**TASK MATERIAL:**
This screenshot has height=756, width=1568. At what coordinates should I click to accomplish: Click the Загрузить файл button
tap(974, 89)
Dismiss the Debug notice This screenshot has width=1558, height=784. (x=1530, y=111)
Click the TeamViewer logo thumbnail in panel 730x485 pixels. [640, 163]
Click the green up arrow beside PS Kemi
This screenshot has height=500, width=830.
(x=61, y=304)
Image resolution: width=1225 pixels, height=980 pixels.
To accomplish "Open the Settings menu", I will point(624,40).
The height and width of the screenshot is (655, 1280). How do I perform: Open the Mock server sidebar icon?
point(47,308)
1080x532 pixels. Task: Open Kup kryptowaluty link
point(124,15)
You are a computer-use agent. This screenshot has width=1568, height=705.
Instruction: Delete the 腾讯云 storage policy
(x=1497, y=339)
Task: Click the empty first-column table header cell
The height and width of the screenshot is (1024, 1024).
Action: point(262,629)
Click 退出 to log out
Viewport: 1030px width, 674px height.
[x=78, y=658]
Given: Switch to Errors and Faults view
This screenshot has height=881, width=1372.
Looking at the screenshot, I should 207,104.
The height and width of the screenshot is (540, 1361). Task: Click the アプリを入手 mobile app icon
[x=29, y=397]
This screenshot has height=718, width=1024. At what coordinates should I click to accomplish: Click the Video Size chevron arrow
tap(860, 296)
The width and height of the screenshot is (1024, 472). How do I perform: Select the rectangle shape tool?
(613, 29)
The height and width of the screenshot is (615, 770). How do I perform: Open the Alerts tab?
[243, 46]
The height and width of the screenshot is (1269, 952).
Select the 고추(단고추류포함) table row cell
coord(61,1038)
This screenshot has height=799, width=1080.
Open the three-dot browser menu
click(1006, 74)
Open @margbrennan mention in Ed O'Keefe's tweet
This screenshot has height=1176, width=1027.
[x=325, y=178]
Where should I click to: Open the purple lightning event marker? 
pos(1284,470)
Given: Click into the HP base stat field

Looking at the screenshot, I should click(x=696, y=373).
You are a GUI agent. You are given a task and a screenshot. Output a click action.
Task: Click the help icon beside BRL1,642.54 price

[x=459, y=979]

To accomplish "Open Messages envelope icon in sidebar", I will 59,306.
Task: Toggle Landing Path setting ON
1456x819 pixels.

**WHAT THE TASK ASKS:** Please pick out every line of the records above that contains the word "arrow" and copy those lines. Case matters.

**ANSWER TO THIS TASK:**
Click the green up arrow beside PS Kemi
This screenshot has height=718, width=1024. At what coordinates should I click to accomplish: Click the Video Size chevron arrow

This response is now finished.